While the Sunday Telegraph is reporting discussions amongst civil servants about imposing VAT on food, there is little doubt that this would be an enormously controversial and damaging move for any party that decided to impose such a tax increase. And although some of the Reform think tanks proposals have considerable merit, not everything it proposes makes sense, although it is much nearer the mark than anything so far proposed by any of the parties.
The Reform report points out that, ‘all three major parties are now committed to the most economically damaging tax rises - on income and employment - through the 50p income tax rate and the increase in National Insurance Contributions.’ There is no doubt that this is true.
Reform wants the VAT tax base widened and all exemptions removed which would allow the government to ditch the planned increase in employers’ National Insurance contributions, along with the 50p tax rate.
‘Tax rises are a necessity given the state of the public finances,’ said Andrew Haldenby, director of Reform. ‘But job-killing taxes on employment and growth are the worst possible way to go about it.

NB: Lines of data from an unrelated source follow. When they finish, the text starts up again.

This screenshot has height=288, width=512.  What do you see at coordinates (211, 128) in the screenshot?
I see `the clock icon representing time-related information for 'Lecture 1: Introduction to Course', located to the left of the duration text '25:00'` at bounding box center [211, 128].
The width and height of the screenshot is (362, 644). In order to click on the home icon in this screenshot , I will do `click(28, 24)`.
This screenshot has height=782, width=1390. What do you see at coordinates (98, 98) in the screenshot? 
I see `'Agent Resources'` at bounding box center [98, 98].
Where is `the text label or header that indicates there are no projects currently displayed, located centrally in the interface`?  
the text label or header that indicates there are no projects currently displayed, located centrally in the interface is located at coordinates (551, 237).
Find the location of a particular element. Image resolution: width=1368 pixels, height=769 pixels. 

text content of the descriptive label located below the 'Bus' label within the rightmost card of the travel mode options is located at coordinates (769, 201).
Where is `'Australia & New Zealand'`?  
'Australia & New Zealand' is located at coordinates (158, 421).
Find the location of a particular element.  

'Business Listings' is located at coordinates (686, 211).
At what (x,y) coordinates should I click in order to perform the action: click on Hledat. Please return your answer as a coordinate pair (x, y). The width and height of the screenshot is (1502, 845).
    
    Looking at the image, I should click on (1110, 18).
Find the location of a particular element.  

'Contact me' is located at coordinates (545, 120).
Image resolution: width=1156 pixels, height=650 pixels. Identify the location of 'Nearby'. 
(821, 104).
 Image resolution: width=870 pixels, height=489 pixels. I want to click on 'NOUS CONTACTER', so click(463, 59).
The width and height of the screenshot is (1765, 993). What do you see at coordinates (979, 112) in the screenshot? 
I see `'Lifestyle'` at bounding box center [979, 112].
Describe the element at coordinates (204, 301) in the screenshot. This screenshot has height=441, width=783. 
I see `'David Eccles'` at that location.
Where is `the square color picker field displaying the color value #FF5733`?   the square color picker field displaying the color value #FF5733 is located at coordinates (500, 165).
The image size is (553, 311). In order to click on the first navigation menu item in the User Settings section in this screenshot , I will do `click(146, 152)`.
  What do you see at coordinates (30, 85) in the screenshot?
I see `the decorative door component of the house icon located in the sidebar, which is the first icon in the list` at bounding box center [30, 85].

If politicians can find the courage to eliminate the zero rate exemptions in VAT, they can actually cut taxes on jobs while still reducing the deficit.’
Reform maintains that widening the VAT base would, ‘mean extra taxes of £12 billion in the UK, or around £500 per family per year,’ it said. Reform wants to see all zero and reduced rates scrapped. ‘Increasing revenue from VAT is preferable to increasing taxes on labour - and to putting up the rate of VAT. The freeze on the higher rate threshold should also be abandoned to avoid dragging an extra 70,000 people into the 40p bracket,’ says the report.
Reform points out that the UK's VAT exemptions are out of line with other countries, and wants to see the full rate imposed on food, the construction of new homes, children's clothes and electricity and gas, which it said would raise £15 billion.
True – but few would agree with removing the VAT exemption on food and children’s clothing as this hits low income families hard. As Justin King, chief executive of Sainsbury’s put it, this would be, ‘a tax on living.’
Maintaining the exemptions but increasing VAT to 20% raises around £12 billion and doesn’t affect poor families who spend most of their disposable income on food and household bills. This would be a much more acceptable alternative since it would be a voluntary tax in that people don’t have to buy new HiFis and TVs.
But Haldenby is spot on when he says, ‘raising taxes on jobs, through higher National Insurance contributions, is astonishing given a rise in unemployment of 22% in the last year.’ He criticised the Conservative’s proposals too saying, ‘a tax bonus for married couples would be a new form of middle-class welfare without solving the problem of family breakdown.’
Transferable tax allowances between husband and wife, ‘will not achieve the objective of halting the decline in marriage in the UK and is also inconsistent with the direction of travel of tax systems across the world which are taking a more neutral approach. A transferable tax allowance has been costed at between £600 million and £3.2 billion depending on the design and would be money poorly spent,’ says Reform.
Reform also comes up with a very sensible suggestion to replace personal allowances with a nil rate tax band at the same level as the current personal allowance £6,475. ‘Personal allowances reduce taxable income and so provide higher benefits to higher rate taxpayers. A zero rate threshold would cap the benefit received to the basic rate for all taxpayers, meaning relief can be provided to basic rate payers in a more efficient and cost effective way. Including compensation for pensioners, this would raise additional revenue of £2.9 billion keeping the current threshold of £6,475,’ says Reform.
Reform is not in favour of an early cut in Corporation Tax on the grounds that the current rates are competitive and that a reduction from 28p to 25p would cost a hefty £1.2 billion.
It is also not in favour of an early rise in the Inheritance Tax threshold. An increase to £1 million, promised by the Conservatives, would cost at least £3.1 billion in lost revenue. Interestingly, the report is in favour of keeping the one-off 50% tax on bankers’ bonuses.